Researchers at MIT Computer Science and Artificial Intelligence Laboratory (CSAIL) have devised a way to teach small drones to see and detect the environment they fly through rather than depend on strict, intricately put together maps for navigation.
Traditional navigation systems usually have images or maps which the drone uses to stay on path constantly. While this might work in a static and ideal environment, that does not really exist in the real world.
Considering these practical challenges, the team of researchers realised using preset path or instructions at all times was futile. They then developed NanoMap — a system that positions a drone in a path where it can look and process its surroundings as it flies in real-time
Using this system, a drone can fly through a dense forest or an urban environment at a constant 20 mph speed without bumping into any obstacles. The researchers said that uncertainty in the flying environment has been coded into the AI to enable the unmanned objects fly on their own without referring to maps.
"Overly confident maps won't help you if you want drones that can operate at higher speeds in human environments," said graduate student Pete Florence, lead author on a new related paper. "An approach that is better aware of uncertainty gets us a much higher level of reliability in terms of being able to fly in close quarters and avoid obstacles."
Explaining further, the research team said in a statement that when unpredictable objects get in the way of a drone, it will not be able to adapt to the sudden changes and is likely to crash. If the drone is off target even by a small margin, quickly adapting to changes might also not be possible.
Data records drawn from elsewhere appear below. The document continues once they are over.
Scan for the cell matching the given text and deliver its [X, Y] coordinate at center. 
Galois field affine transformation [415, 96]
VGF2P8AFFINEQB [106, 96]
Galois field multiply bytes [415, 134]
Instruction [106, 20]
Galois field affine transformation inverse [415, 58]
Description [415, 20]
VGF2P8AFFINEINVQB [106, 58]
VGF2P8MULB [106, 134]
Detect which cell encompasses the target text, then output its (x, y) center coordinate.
NanoMap, on the other hand, makes use of a depth-sensing system that stitches together a series of measurements based on the drone's immediate surroundings. It then creates two plans — one for its current field of view, and second prepares the drone to move around in hidden fields of view based on what it has already seen.
"It's kind of like saving all of the images you've seen of the world as a big tape in your head," says Florence. "For the drone to plan motions, it essentially goes back into time to think individually of all the different places that it was in."
Without NanoMap, the team found that if a drone drifted just 5% away from its target, it would crash one time out of every four flights. When used, however, the coded in uncertainty made sure that the drone crashed only 2% of the time.
NanoMap is able to work well even when placed on relatively small drones that are limited by how much they can carry for real time processing. This is because it does not concentrate too much on the details. It operates by understanding that to avoid an obstacle, the drone does not need hundreds of calculations to place the exact size and shape of what it is trying to avoid. NanoMap simply finds out if there is an obstruction and the general location of where it is.
"The key difference to previous work is that the researchers created a map consisting of a set of images with their position uncertainty rather than just a set of images and their positions and orientation," said Sebastian Scherer, a systems scientist at Carnegie Mellon University's Robotics Institute. "Keeping track of the uncertainty has the advantage of allowing the use of previous images even if the robot doesn't know exactly where it is and allows in improved planning."
A paper detailing their developments will be presented at the International Conference on Robotics and Automation (ICRA), which takes place in May in Brisbane, Australia. This research was supported in part by the US Defense Advanced Research Projects Agency or Darpa's Fast Lightweight Autonomy (FLA) programme, notes the statement.